On January 18, the Ministry of Health and Family Welfare sent an urgent letter to all states except Bihar, Madhya Pradesh and Kerala saying that it had decided to postpone the polio National Immunisation Day scheduled for February 3 due to “unavoidable circumstances”. The ministry said that it will tell the states when a new date is fixed.
On January 24, the ministry issued a press release denying media reports of a shortages of polio vaccines in the country. The Print had reported earlier in the day that National Immunisation Day had been postponed because of vaccine shortages.
The ministry said that it had already secured the required quantity of bivalent oral polio vaccine or bOPV but it the vaccine was being out through more stringent tests and can only be sent to states for use after each batch has been cleared by a national testing laboratory. The ministry also said that there is not shortage of the inactivated polio vaccine or IPV that has only recently been introduced in India and also dismissed the claim of a shortage of funds to procure that vaccine, despite a steep hike in its price.
However, it is true that the global supply of IPV has been constrained. Gavi, a global vaccine alliance that supports immunisation in low-income countries including India, has acknowledged that the pace and scale at which countries have started using IPV, along with difficulties in scaling up production capacity means that the situation will be fragile until 2020.
Why is a possible polio vaccine shortage such a big threat in India?

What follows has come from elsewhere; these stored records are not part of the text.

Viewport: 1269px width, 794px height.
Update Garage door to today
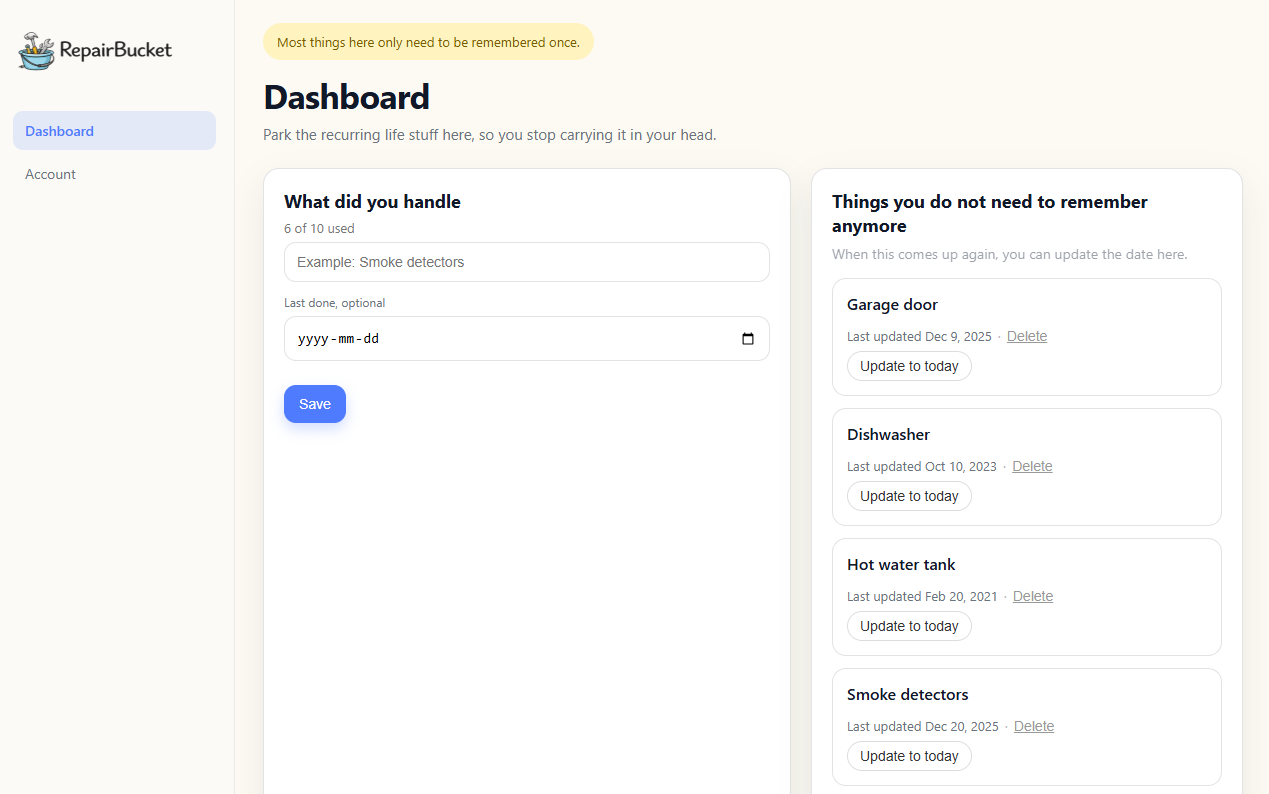click(x=909, y=366)
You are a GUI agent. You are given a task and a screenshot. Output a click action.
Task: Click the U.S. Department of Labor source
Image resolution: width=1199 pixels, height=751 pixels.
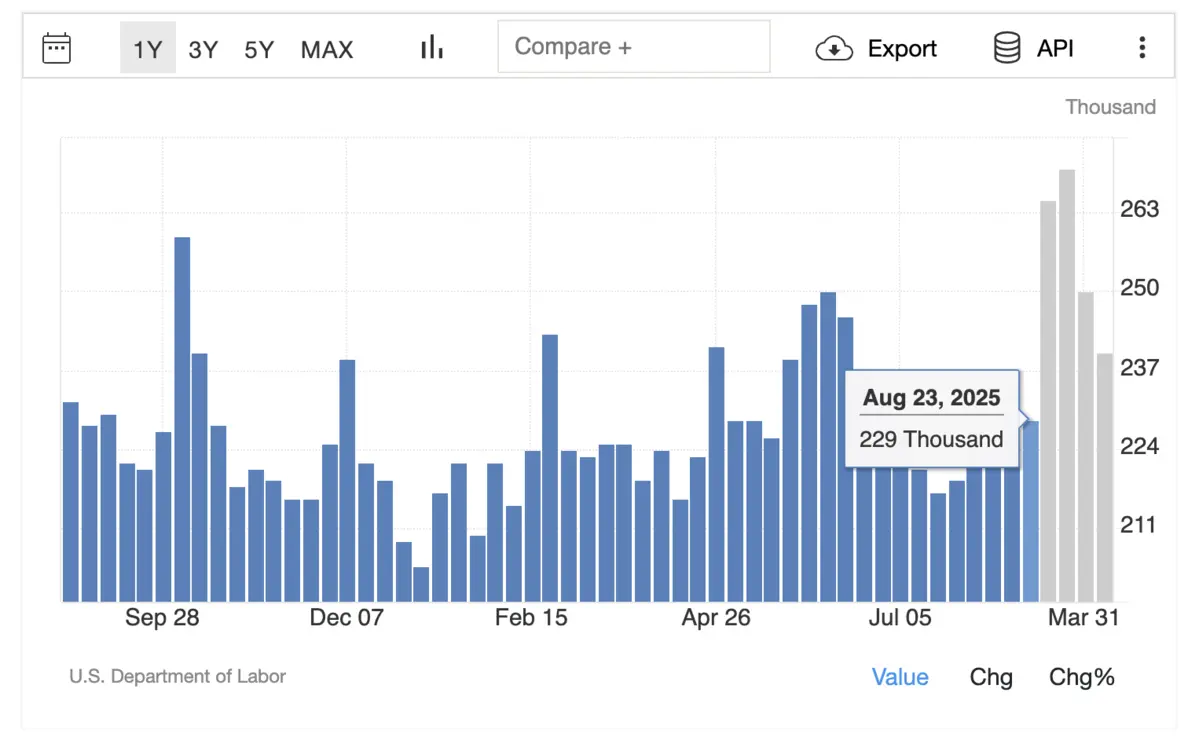pos(177,676)
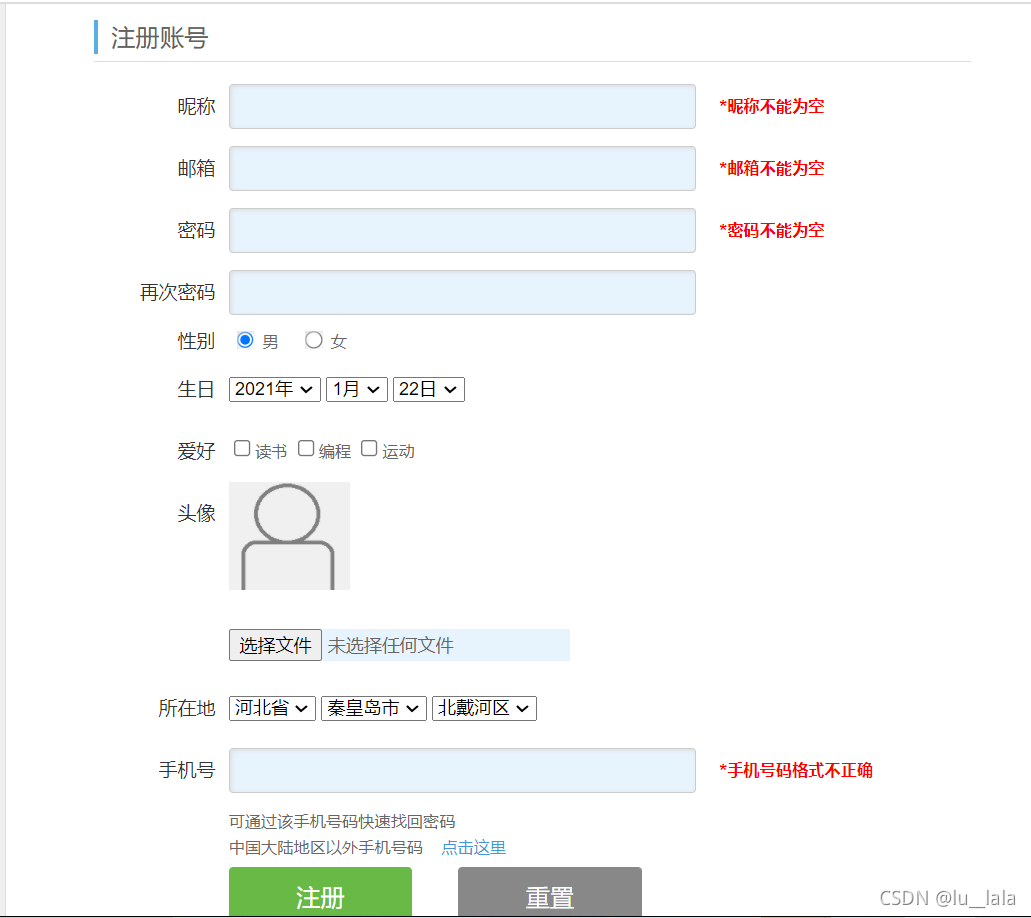The image size is (1031, 918).
Task: Expand the 北戴河区 district dropdown
Action: coord(484,708)
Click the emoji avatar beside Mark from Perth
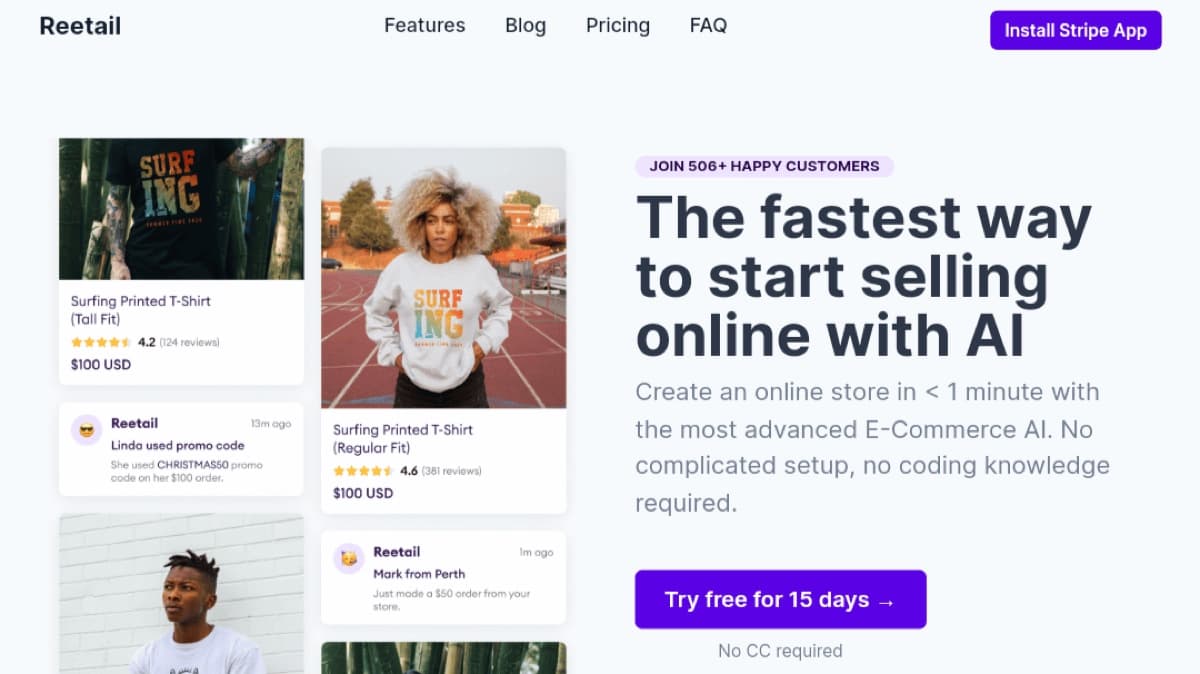 349,559
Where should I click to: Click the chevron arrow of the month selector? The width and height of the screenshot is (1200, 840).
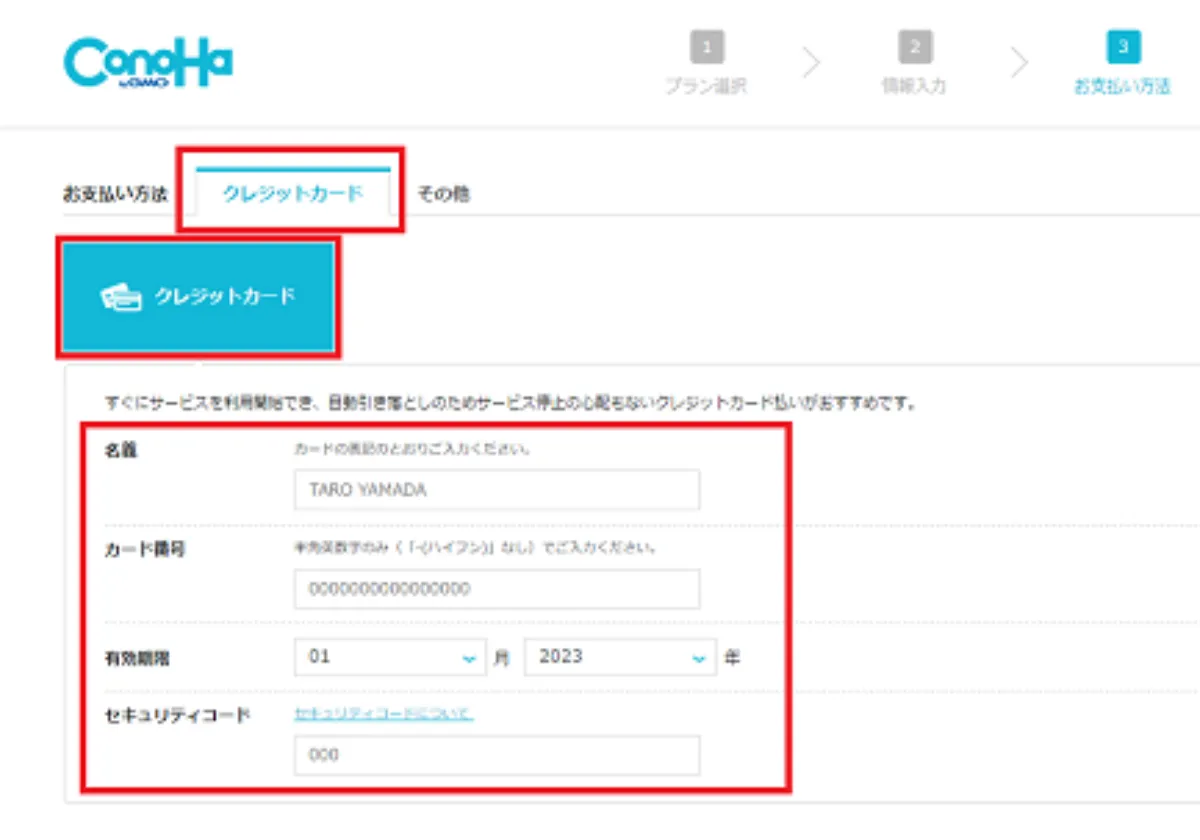(468, 659)
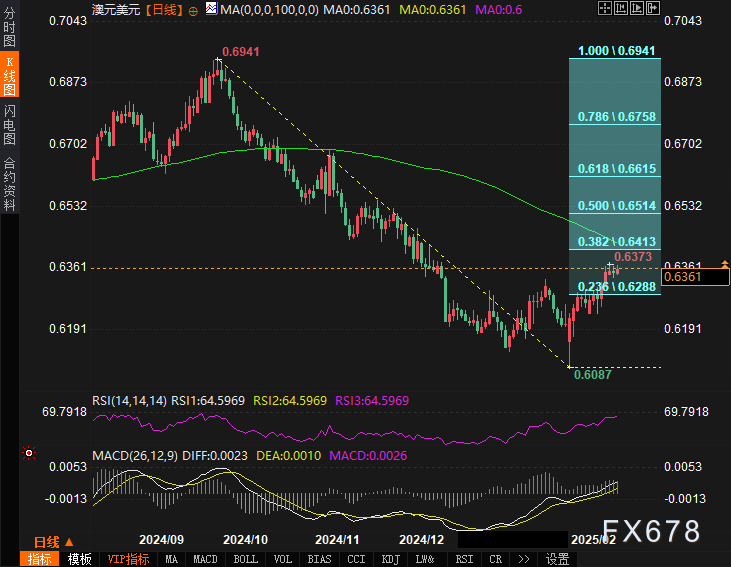Viewport: 731px width, 567px height.
Task: Click the crosshair marker at 0.6941 peak
Action: 218,61
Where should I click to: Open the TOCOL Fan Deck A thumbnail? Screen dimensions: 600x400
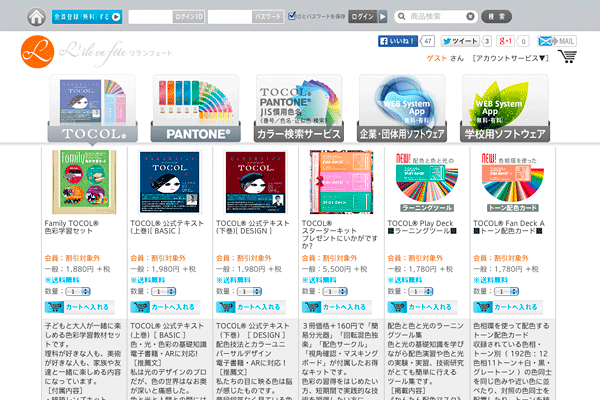(x=513, y=181)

India’s largely successful strategy to eradicate polio has been to conduct mass immunisations. National Immunisation Days are held twice a year on which about 172 million children are vaccinated. These mass vaccinations confer herd immunity on the population. This is necessary in India where in many communities, parents do not take their children regularly to the doctor for routine immunisations.
Many states that are at higher risk of polio outbreaks like Uttar Pradesh and Bihar also have sub-National Immunisation Days, supplementing the pan-India immunisation programme.
India’s last wild polio virus infection occurred in 2011. A year later, the WHO removed India from the list of countries with active endemic wild polio transmission and in 2014 declared India polio free. However, this does not mean that there have been no polio cases in the country since then. India still records a number of vaccine-associated polio cases, which cause the same physical symptoms as wild polio. It is to eradicate such vaccine-associated polio paralysis that India is switching from using the OPV to IPV.
The vaccination mechanism
There are three strains of the polio virus – type 1, type 2 and type 3 – all of which were originally wild, naturally occurring viruses that cause infections and paralysis, mostly in children. OPV, which has been widely used around the world to bring polio under control, contains a live but weakened strain of polio virus to trigger an immune response and is administered orally. IPV contains a killed or inactivated polio virus and is administered through injection.
IPV is effective in protecting an individual but does not stop transmission of the virus between people. OPV not only triggers an immune response, it can also wipe wild polio out in the environment by replacing it with the weakened, non-pathogenic form of the virus. This occurs when the vaccine virus is passed through the excreta of immunised children into the environment. Children who pick up the weakened virus from the environment get immunised even if they have not received the vaccine. This is one of the underlying principles of the Pulse Polio campaign in which millions of children are provided the vaccine within a space of days to ensure maximum coverage.
However, OPV carries a risk. Sometimes, the vaccine virus can mutate in the human intestine, regain its virulence and become the vaccine-derived polio virus, which can then spread in the environment. This form of virus can cause polio in children who have not been immunised.
The global strategy for all areas that have eradicated wild polio viruses is to switch from using OPV with live attenuated polio virus to IPV with the killed virus. On April 26, 2016, health authorities around the world implemented a global synchronous switch in which all trivalent oral polio stocks – containing all three strains of the virus – were destroyed to prevent any form of the live type 2 vaccine circulating again. Only a bivalent oral polio vaccine containing the live weakened type 1 and type 3 viruses has been used since then along with the trivalent IPV containing killed strains of all three types of viruses.
It is important to continue to immunise children with OPV until there is enough IPV to vaccinate all children. This is because vaccine-derived polio virus can circulate in the environment for a long time, sometimes even up to two years. Even if OPV is discontinued, there may be silent transmission of the vaccine-derived polio virus in the community. If children who have not been immunised pick up the virus it can lead to widespread outbreaks of the disease that are difficult to contain.
This is why children need to be continuously immunised against polio even though India has been declared polio free. It is also why a shortage of vaccines can seriously endanger children and the progress that India has made over decades in fighting off polio.